What is expected
Write out every line below with no difference at all.

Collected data
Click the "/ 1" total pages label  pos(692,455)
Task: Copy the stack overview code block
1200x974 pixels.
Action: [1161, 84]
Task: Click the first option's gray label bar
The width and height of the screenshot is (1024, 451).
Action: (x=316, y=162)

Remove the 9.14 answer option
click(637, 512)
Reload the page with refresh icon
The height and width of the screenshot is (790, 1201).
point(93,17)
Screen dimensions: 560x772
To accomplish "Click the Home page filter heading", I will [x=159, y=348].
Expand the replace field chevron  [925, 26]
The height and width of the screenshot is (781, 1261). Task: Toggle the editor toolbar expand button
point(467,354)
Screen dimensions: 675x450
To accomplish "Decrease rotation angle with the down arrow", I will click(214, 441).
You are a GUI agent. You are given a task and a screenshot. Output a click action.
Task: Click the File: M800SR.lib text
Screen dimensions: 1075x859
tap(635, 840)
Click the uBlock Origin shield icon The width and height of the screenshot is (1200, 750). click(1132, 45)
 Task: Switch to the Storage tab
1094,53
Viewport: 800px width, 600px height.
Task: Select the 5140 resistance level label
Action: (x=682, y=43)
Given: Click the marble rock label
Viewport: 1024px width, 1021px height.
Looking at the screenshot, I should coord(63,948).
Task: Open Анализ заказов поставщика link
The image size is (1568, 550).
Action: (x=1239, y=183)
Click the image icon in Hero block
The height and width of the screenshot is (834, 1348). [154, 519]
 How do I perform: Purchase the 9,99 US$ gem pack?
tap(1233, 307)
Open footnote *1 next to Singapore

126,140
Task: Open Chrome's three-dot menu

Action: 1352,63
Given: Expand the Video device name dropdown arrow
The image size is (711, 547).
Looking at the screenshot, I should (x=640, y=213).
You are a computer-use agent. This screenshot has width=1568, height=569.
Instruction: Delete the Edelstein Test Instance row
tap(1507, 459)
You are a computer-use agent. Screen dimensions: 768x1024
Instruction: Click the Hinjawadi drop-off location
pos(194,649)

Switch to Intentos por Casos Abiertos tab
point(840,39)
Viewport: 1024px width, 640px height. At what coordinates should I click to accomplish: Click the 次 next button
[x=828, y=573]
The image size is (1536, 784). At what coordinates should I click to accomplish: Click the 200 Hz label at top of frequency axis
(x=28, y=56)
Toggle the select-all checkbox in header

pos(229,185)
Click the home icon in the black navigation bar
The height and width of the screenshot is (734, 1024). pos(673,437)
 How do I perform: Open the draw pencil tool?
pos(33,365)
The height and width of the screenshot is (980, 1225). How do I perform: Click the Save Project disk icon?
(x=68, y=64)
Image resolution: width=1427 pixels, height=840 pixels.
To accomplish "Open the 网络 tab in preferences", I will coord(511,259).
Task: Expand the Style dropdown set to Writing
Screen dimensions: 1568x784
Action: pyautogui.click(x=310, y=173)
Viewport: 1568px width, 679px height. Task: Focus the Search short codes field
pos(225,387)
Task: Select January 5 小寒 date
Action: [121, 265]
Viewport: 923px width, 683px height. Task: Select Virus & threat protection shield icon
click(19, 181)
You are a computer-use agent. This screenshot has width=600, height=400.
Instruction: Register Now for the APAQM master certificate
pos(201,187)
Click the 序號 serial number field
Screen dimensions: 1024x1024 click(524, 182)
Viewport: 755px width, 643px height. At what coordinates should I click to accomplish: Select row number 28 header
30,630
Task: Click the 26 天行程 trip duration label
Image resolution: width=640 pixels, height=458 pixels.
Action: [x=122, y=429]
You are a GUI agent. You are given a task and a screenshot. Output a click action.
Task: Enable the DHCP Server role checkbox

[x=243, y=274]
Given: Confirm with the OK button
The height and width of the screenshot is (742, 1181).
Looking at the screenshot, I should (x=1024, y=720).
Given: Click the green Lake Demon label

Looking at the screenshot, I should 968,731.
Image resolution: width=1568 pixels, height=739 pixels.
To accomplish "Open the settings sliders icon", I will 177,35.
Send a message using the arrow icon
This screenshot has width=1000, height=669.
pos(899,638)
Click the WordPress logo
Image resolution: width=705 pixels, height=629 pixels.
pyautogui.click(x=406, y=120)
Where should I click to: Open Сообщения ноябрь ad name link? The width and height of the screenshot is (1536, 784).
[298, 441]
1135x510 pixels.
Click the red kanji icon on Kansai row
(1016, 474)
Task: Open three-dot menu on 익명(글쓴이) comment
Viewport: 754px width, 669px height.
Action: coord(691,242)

Reply to the task
Click the "/ 1" total pages label  pos(692,455)
Task: Copy the stack overview code block
1200x974 pixels.
Action: [1161, 84]
Task: Click the first option's gray label bar
The width and height of the screenshot is (1024, 451).
Action: (x=316, y=162)

Remove the 9.14 answer option
click(637, 512)
Reload the page with refresh icon
The height and width of the screenshot is (790, 1201).
point(93,17)
Screen dimensions: 560x772
To accomplish "Click the Home page filter heading", I will [x=159, y=348].
Expand the replace field chevron  [925, 26]
The height and width of the screenshot is (781, 1261). Task: Toggle the editor toolbar expand button
point(467,354)
Screen dimensions: 675x450
To accomplish "Decrease rotation angle with the down arrow", I will click(214, 441).
You are a GUI agent. You are given a task and a screenshot. Output a click action.
Task: Click the File: M800SR.lib text
Screen dimensions: 1075x859
tap(635, 840)
Click the uBlock Origin shield icon The width and height of the screenshot is (1200, 750). click(1132, 45)
 Task: Switch to the Storage tab
1094,53
Viewport: 800px width, 600px height.
Task: Select the 5140 resistance level label
Action: (x=682, y=43)
Given: Click the marble rock label
Viewport: 1024px width, 1021px height.
Looking at the screenshot, I should coord(63,948).
Task: Open Анализ заказов поставщика link
The image size is (1568, 550).
Action: (x=1239, y=183)
Click the image icon in Hero block
The height and width of the screenshot is (834, 1348). [154, 519]
 How do I perform: Purchase the 9,99 US$ gem pack?
tap(1233, 307)
Open footnote *1 next to Singapore

126,140
Task: Open Chrome's three-dot menu

Action: 1352,63
Given: Expand the Video device name dropdown arrow
The image size is (711, 547).
Looking at the screenshot, I should (x=640, y=213).
You are a computer-use agent. This screenshot has width=1568, height=569.
Instruction: Delete the Edelstein Test Instance row
tap(1507, 459)
You are a computer-use agent. Screen dimensions: 768x1024
Instruction: Click the Hinjawadi drop-off location
pos(194,649)

Switch to Intentos por Casos Abiertos tab
point(840,39)
Viewport: 1024px width, 640px height. At what coordinates should I click to accomplish: Click the 次 next button
[x=828, y=573]
The image size is (1536, 784). At what coordinates should I click to accomplish: Click the 200 Hz label at top of frequency axis
(x=28, y=56)
Toggle the select-all checkbox in header

pos(229,185)
Click the home icon in the black navigation bar
The height and width of the screenshot is (734, 1024). pos(673,437)
 How do I perform: Open the draw pencil tool?
pos(33,365)
The height and width of the screenshot is (980, 1225). How do I perform: Click the Save Project disk icon?
(x=68, y=64)
Image resolution: width=1427 pixels, height=840 pixels.
To accomplish "Open the 网络 tab in preferences", I will coord(511,259).
Task: Expand the Style dropdown set to Writing
Screen dimensions: 1568x784
Action: pyautogui.click(x=310, y=173)
Viewport: 1568px width, 679px height. Task: Focus the Search short codes field
pos(225,387)
Task: Select January 5 小寒 date
Action: [121, 265]
Viewport: 923px width, 683px height. Task: Select Virus & threat protection shield icon
click(19, 181)
You are a computer-use agent. This screenshot has width=600, height=400.
Instruction: Register Now for the APAQM master certificate
pos(201,187)
Click the 序號 serial number field
Screen dimensions: 1024x1024 click(524, 182)
Viewport: 755px width, 643px height. At what coordinates should I click to accomplish: Select row number 28 header
30,630
Task: Click the 26 天行程 trip duration label
Image resolution: width=640 pixels, height=458 pixels.
Action: [x=122, y=429]
You are a GUI agent. You are given a task and a screenshot. Output a click action.
Task: Enable the DHCP Server role checkbox

[x=243, y=274]
Given: Confirm with the OK button
The height and width of the screenshot is (742, 1181).
Looking at the screenshot, I should (x=1024, y=720).
Given: Click the green Lake Demon label

Looking at the screenshot, I should 968,731.
Image resolution: width=1568 pixels, height=739 pixels.
To accomplish "Open the settings sliders icon", I will 177,35.
Send a message using the arrow icon
This screenshot has width=1000, height=669.
pos(899,638)
Click the WordPress logo
Image resolution: width=705 pixels, height=629 pixels.
pyautogui.click(x=406, y=120)
Where should I click to: Open Сообщения ноябрь ad name link? The width and height of the screenshot is (1536, 784).
[298, 441]
1135x510 pixels.
Click the red kanji icon on Kansai row
(1016, 474)
Task: Open three-dot menu on 익명(글쓴이) comment
Viewport: 754px width, 669px height.
Action: coord(691,242)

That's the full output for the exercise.